PROBLEM DETAILS: Can you output every one of the items below word for word, keeping their order?

RECORDS SHOWN:

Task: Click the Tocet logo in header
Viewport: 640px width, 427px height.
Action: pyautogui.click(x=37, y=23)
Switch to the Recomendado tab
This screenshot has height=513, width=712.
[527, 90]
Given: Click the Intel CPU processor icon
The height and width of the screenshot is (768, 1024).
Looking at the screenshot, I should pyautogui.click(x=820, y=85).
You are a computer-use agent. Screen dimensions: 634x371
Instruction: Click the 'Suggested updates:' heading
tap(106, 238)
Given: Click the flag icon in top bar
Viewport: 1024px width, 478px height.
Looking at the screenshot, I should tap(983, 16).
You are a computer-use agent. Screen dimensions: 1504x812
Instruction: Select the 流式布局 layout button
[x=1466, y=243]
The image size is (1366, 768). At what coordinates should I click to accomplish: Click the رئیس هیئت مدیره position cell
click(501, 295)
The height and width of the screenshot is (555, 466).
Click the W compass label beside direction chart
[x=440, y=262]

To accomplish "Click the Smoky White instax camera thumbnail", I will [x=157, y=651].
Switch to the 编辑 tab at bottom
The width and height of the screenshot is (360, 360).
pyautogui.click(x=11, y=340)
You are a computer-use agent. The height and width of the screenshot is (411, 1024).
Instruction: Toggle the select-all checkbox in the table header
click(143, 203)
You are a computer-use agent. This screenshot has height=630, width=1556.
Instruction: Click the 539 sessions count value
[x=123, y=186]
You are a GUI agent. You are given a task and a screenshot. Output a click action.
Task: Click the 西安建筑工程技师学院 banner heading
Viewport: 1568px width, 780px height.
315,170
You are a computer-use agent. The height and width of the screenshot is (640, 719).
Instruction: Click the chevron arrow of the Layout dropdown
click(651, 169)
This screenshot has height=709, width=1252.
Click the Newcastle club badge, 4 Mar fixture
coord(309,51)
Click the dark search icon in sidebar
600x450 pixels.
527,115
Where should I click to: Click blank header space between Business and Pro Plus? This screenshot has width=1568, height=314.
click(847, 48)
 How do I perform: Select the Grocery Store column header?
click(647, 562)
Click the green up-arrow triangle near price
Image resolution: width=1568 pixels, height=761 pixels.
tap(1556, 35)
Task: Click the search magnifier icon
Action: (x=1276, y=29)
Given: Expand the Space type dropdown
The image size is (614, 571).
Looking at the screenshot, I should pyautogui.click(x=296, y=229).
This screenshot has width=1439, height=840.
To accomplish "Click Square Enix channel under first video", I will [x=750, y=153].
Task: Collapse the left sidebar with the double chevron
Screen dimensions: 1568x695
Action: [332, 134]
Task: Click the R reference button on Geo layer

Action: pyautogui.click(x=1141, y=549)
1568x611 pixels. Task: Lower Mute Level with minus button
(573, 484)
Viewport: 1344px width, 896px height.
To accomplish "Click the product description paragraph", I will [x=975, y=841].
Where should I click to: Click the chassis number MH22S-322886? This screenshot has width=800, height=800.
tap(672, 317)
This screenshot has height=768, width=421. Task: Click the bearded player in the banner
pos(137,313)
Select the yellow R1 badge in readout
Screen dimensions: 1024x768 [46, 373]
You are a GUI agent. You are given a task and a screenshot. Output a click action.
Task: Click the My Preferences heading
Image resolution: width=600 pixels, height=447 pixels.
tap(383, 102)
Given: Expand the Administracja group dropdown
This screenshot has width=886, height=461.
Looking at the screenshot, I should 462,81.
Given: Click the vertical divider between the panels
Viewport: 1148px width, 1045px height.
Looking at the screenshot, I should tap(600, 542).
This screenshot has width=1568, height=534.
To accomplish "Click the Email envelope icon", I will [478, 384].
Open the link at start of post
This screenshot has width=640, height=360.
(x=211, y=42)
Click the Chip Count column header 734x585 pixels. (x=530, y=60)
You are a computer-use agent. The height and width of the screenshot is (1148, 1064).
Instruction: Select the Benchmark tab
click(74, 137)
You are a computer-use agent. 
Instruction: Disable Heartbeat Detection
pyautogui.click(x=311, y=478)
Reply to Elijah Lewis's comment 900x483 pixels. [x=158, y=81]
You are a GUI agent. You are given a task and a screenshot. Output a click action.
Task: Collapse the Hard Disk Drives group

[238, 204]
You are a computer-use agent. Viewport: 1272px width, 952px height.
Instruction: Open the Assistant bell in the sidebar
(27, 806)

TASK OUTPUT:
Task: Click the Tocet logo in header
Viewport: 640px width, 427px height.
Action: pyautogui.click(x=37, y=23)
Switch to the Recomendado tab
This screenshot has height=513, width=712.
[527, 90]
Given: Click the Intel CPU processor icon
The height and width of the screenshot is (768, 1024).
Looking at the screenshot, I should pyautogui.click(x=820, y=85).
You are a computer-use agent. Screen dimensions: 634x371
Instruction: Click the 'Suggested updates:' heading
tap(106, 238)
Given: Click the flag icon in top bar
Viewport: 1024px width, 478px height.
Looking at the screenshot, I should tap(983, 16).
You are a computer-use agent. Screen dimensions: 1504x812
Instruction: Select the 流式布局 layout button
[x=1466, y=243]
The image size is (1366, 768). At what coordinates should I click to accomplish: Click the رئیس هیئت مدیره position cell
click(501, 295)
The height and width of the screenshot is (555, 466).
Click the W compass label beside direction chart
[x=440, y=262]

To accomplish "Click the Smoky White instax camera thumbnail", I will [x=157, y=651].
Switch to the 编辑 tab at bottom
The width and height of the screenshot is (360, 360).
pyautogui.click(x=11, y=340)
You are a computer-use agent. The height and width of the screenshot is (411, 1024).
Instruction: Toggle the select-all checkbox in the table header
click(143, 203)
You are a computer-use agent. This screenshot has height=630, width=1556.
Instruction: Click the 539 sessions count value
[x=123, y=186]
You are a GUI agent. You are given a task and a screenshot. Output a click action.
Task: Click the 西安建筑工程技师学院 banner heading
Viewport: 1568px width, 780px height.
315,170
You are a computer-use agent. The height and width of the screenshot is (640, 719).
Instruction: Click the chevron arrow of the Layout dropdown
click(651, 169)
This screenshot has height=709, width=1252.
Click the Newcastle club badge, 4 Mar fixture
coord(309,51)
Click the dark search icon in sidebar
600x450 pixels.
527,115
Where should I click to: Click blank header space between Business and Pro Plus? This screenshot has width=1568, height=314.
click(847, 48)
 How do I perform: Select the Grocery Store column header?
click(647, 562)
Click the green up-arrow triangle near price
Image resolution: width=1568 pixels, height=761 pixels.
tap(1556, 35)
Task: Click the search magnifier icon
Action: (x=1276, y=29)
Given: Expand the Space type dropdown
The image size is (614, 571).
Looking at the screenshot, I should pyautogui.click(x=296, y=229).
This screenshot has width=1439, height=840.
To accomplish "Click Square Enix channel under first video", I will [x=750, y=153].
Task: Collapse the left sidebar with the double chevron
Screen dimensions: 1568x695
Action: [332, 134]
Task: Click the R reference button on Geo layer

Action: pyautogui.click(x=1141, y=549)
1568x611 pixels. Task: Lower Mute Level with minus button
(573, 484)
Viewport: 1344px width, 896px height.
To accomplish "Click the product description paragraph", I will [x=975, y=841].
Where should I click to: Click the chassis number MH22S-322886? This screenshot has width=800, height=800.
tap(672, 317)
This screenshot has height=768, width=421. Task: Click the bearded player in the banner
pos(137,313)
Select the yellow R1 badge in readout
Screen dimensions: 1024x768 [46, 373]
You are a GUI agent. You are given a task and a screenshot. Output a click action.
Task: Click the My Preferences heading
Image resolution: width=600 pixels, height=447 pixels.
tap(383, 102)
Given: Expand the Administracja group dropdown
This screenshot has width=886, height=461.
Looking at the screenshot, I should 462,81.
Given: Click the vertical divider between the panels
Viewport: 1148px width, 1045px height.
Looking at the screenshot, I should tap(600, 542).
This screenshot has width=1568, height=534.
To accomplish "Click the Email envelope icon", I will [478, 384].
Open the link at start of post
This screenshot has width=640, height=360.
(x=211, y=42)
Click the Chip Count column header 734x585 pixels. (x=530, y=60)
You are a computer-use agent. The height and width of the screenshot is (1148, 1064).
Instruction: Select the Benchmark tab
click(74, 137)
You are a computer-use agent. 
Instruction: Disable Heartbeat Detection
pyautogui.click(x=311, y=478)
Reply to Elijah Lewis's comment 900x483 pixels. [x=158, y=81]
You are a GUI agent. You are given a task and a screenshot. Output a click action.
Task: Collapse the Hard Disk Drives group

[238, 204]
You are a computer-use agent. Viewport: 1272px width, 952px height.
Instruction: Open the Assistant bell in the sidebar
(27, 806)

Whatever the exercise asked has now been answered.